> _Work item_:
The lines needed run from the one that contains "You are a GUI" through the end of the material below, both included; write them out exactly, with no pictures.

> _Input for this task_:

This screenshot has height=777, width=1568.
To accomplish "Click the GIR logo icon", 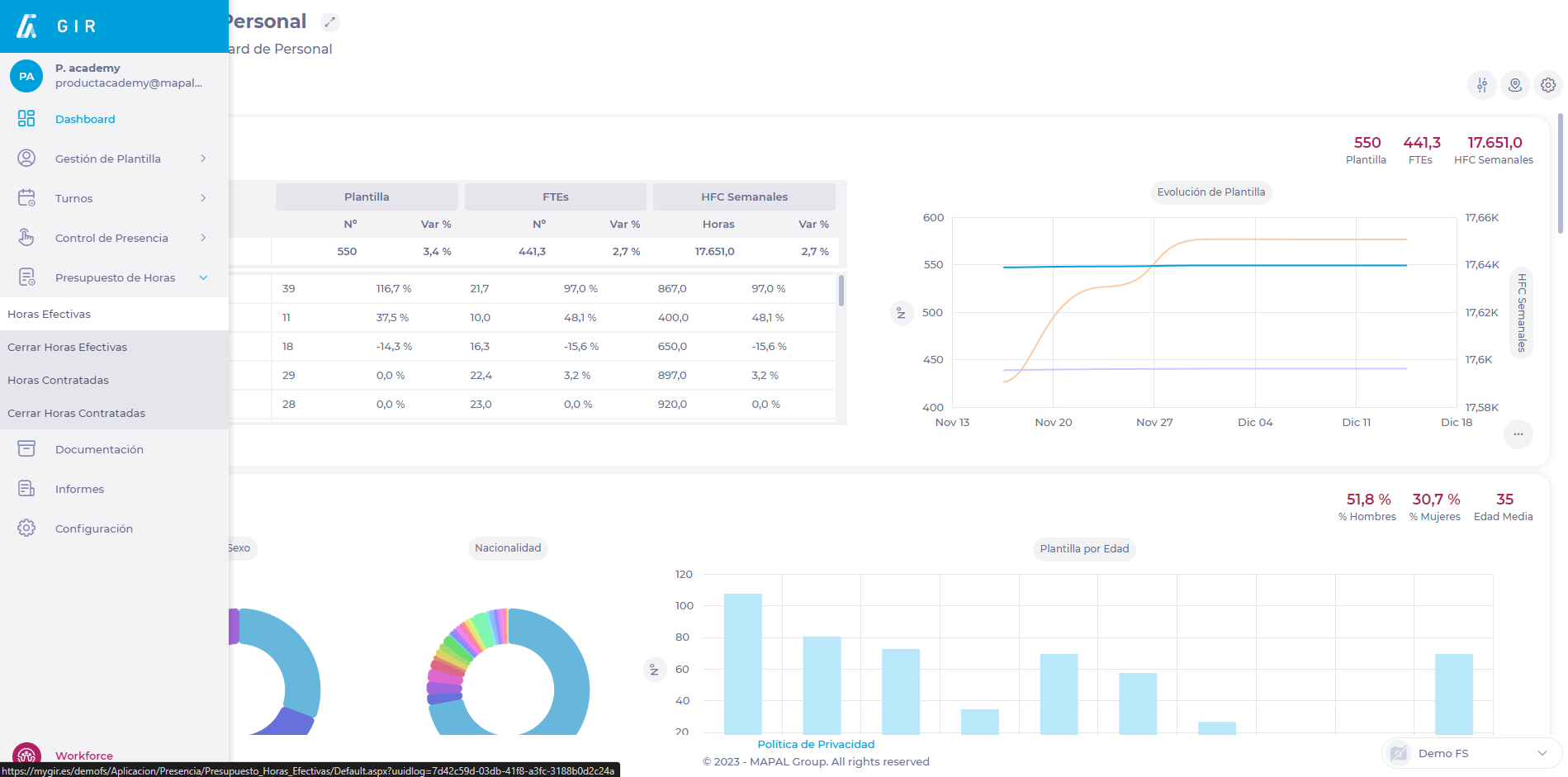I will [27, 26].
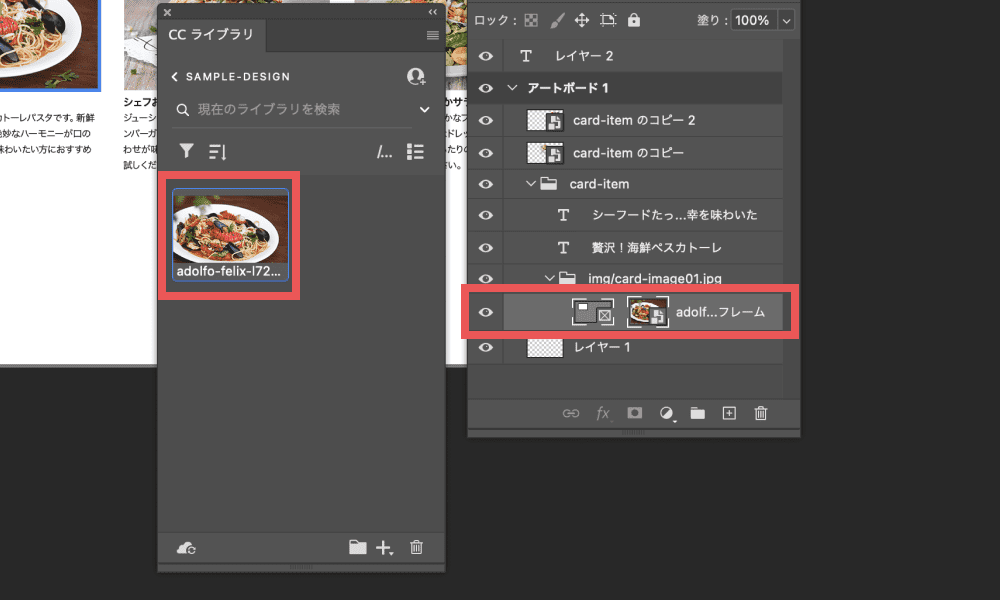Click the cloud sync status icon

185,547
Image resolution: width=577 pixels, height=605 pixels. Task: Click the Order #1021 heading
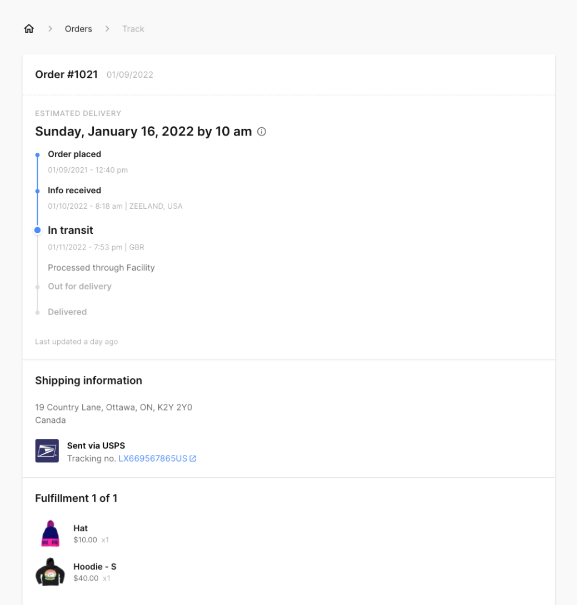[x=66, y=74]
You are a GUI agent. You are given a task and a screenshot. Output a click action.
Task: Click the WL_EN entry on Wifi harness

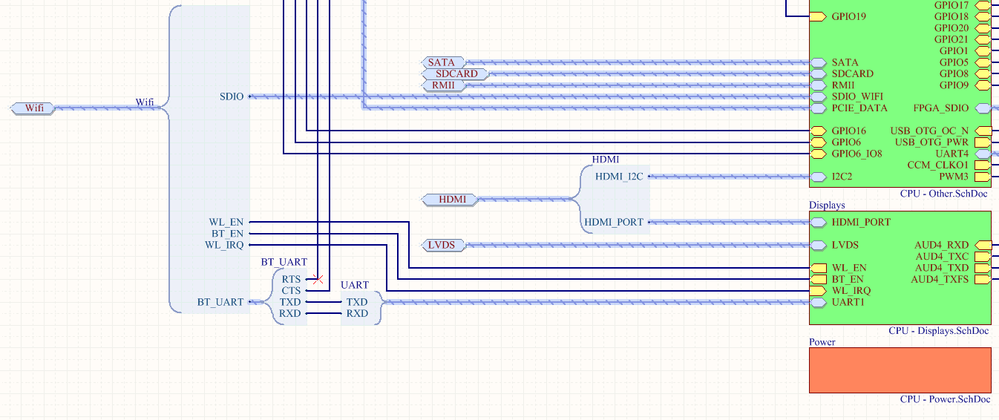point(226,222)
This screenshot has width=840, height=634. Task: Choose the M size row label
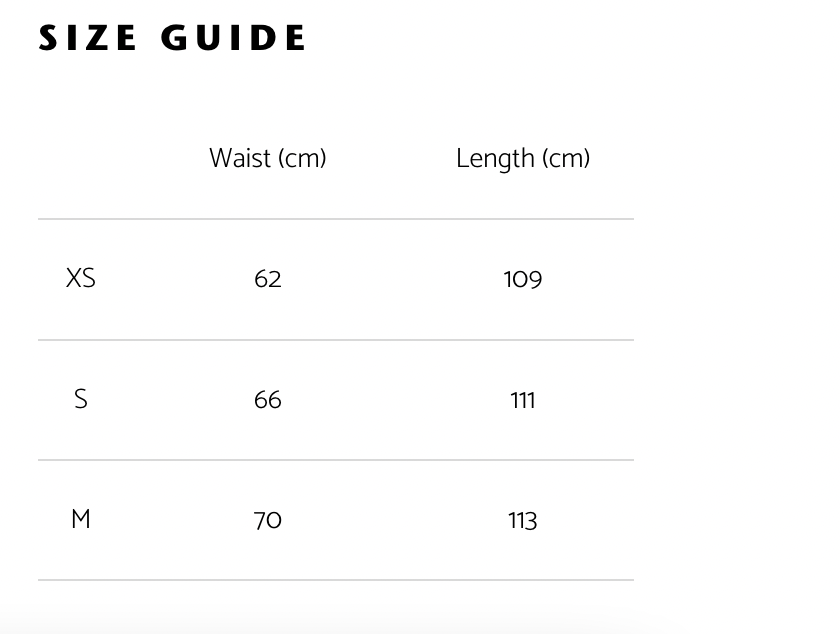coord(81,519)
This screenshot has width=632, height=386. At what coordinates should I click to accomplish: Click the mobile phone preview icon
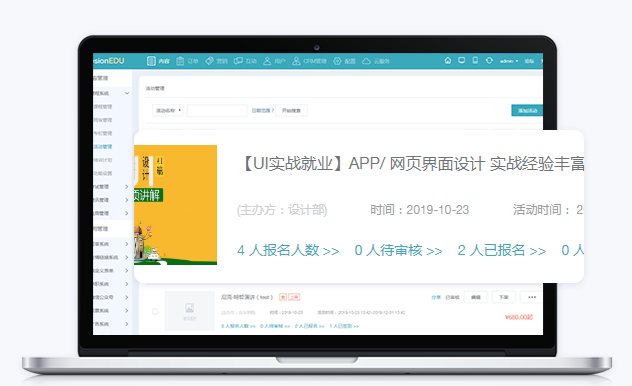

> _Result of this exercise_:
You are a GUI agent. You are given a task and a screenshot. Output a click action.
Task: Click the WL_EN entry on Wifi harness

point(226,222)
This screenshot has width=840, height=634. Task: Choose the M size row label
coord(81,519)
This screenshot has width=632, height=386. At what coordinates should I click to accomplish: Click the mobile phone preview icon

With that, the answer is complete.